每想到这些,肖南心头就好似有一团烈火在熊熊燃烧,强抑心头悲愤,他缓步走出精舍,独自站在竹林之中,缓缓的抽出随身的宝剑,长叹一声“剑呵剑,你何时才能一展锋芒,还我一个朗朗乾坤?”只见当年师父相赠的宝剑断龙,青濛濛的剑身在月光的映射下闪动着粼粼寒光,似乎也在倾诉着什么。
缓缓的竖起手中的宝剑,肖南渐渐的沉入一种天人合一的境界,开阖之间气机大张尽情的呼吸着天地间的灵气,此时的他就仿如一尊古佛般纹丝不动,而一股无边的剑意却夹着莫名的悲愤向四周缓缓散开。
此时月上中天,晚风徐来,但见肖南衣玦飘飞,人却如山峙岳立一般,充满着一股肃杀之气。终于,当他的剑意累积到顶点之时,肖南动了,就仿佛惊雷滑过天际,一道电光瞬时化做万千剑影,如风如电让人眼花缭乱。伴着他急速闪动的身形,一股狂暴的剑气在他的身边形成了强烈的旋风,卷起地上的落叶漫天飞舞。
就只见一团银光在月下疾速的翻腾滚动,此时已分不清到底哪是剑哪是人,那无边的剑气使得天上的明月也黯然失色。
伴着他一声震天的长啸,一股冲天的剑气以他为中心向突然四周爆开,就在这一瞬,周围的空气都仿佛随之一震,远处的竹林也仿佛被风涛吹过一样飕飕乱响,而那漫天飞舞的落叶也随着这一震之威在瞬间全部化为齑粉。
“剑心动!”在衡山远处的一处断崖上,一个盘膝向月的中年人,感觉到空气中的一丝震动,缓缓的睁开眼睛,诧异的说道:“难得,这里竟然有人修成剑心,不过好像还只是剑心初动。”沉吟了一下,喃喃自语道:“已经很久没有人凝成剑心了,也不知这一个怎么样?还是过去看看吧。”说完站起身凌空向断崖外迈出脚步,竟然凭虚而行的化身为一道流光消失在半空之中。
“阿嚏!”这时一旁有人突然打了一个喷嚏。肖南微微一惊,循声望去,只见自己的师弟陈吉和薛平两人满身都是灰土落叶可怜兮兮的抱着一坛酒站在那里,想是方才自己练剑太投入,所以没有发现两人的到来。
薛平拍打着身上的尘土抱怨道:“这鬼天气,半夜里好好的刮什么风?”肖南忍住笑,岔开话题道:“半夜三更,你们两个不好好的在前山呆着,跑这里来干什么?”

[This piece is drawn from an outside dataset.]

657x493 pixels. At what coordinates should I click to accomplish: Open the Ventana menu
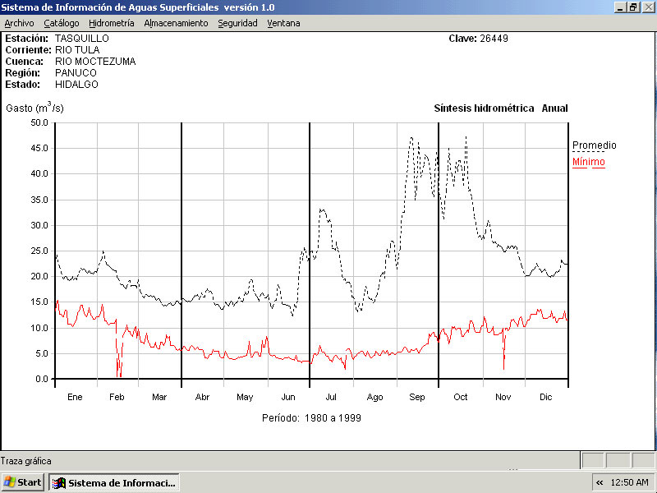(x=283, y=23)
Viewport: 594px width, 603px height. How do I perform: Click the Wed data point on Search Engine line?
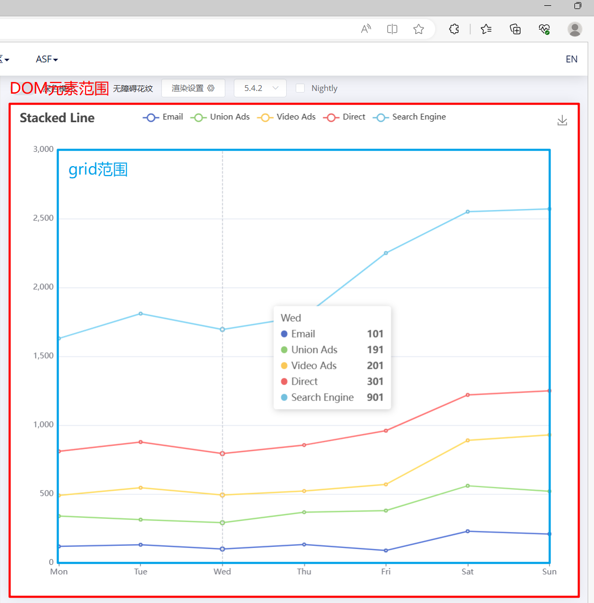(x=222, y=330)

陈吉一举手中的酒坛笑道:“师兄,我们两个好久没见你了,今天特意赶来看看你,顺便给你带了你喜欢的竹叶青!”肖南闻言眼前一亮,笑道:“还算你们有良心,没把师兄忘了。”话锋却突然一转道:“不对!你们两个无事献殷勤,肯定没有什么好事,说实话,到底来找我干什么?”
薛平嘿嘿一笑道:“还是师兄英明,这坛竹叶青是四师叔让我们给你送过来的,不过呢,我们也确实有点事要问你。”
肖南也没太在意,因为薛平正是自己的小师弟,师父当日失踪之后,肖南自然就担起照顾他的责任,而陈吉则是四师叔陈青锋的独子,两人年纪相若因此十分要好,长长结伴生事,在衡山剑院出了名的调皮,时常会在外面惹些是非,有时吃一点亏又不敢同师叔们说起,就跑到肖南这里讨几招剑法找找场子,肖南也总是有求必应,所以今天又以为他们又在外面惹了什么乱子,也就没怎么追问。
三人说完进入肖南居住的精舍,陈吉和薛平麻利的拿出准备好的果脯干肉,取出空碗满满的倒上了三碗竹叶青,说道:“师兄,今天我们要不醉不归。”肖南笑骂到:“你们两个小鬼,多大一点就学人家不醉不归,陈师叔要是知道还不剥了你们的皮?”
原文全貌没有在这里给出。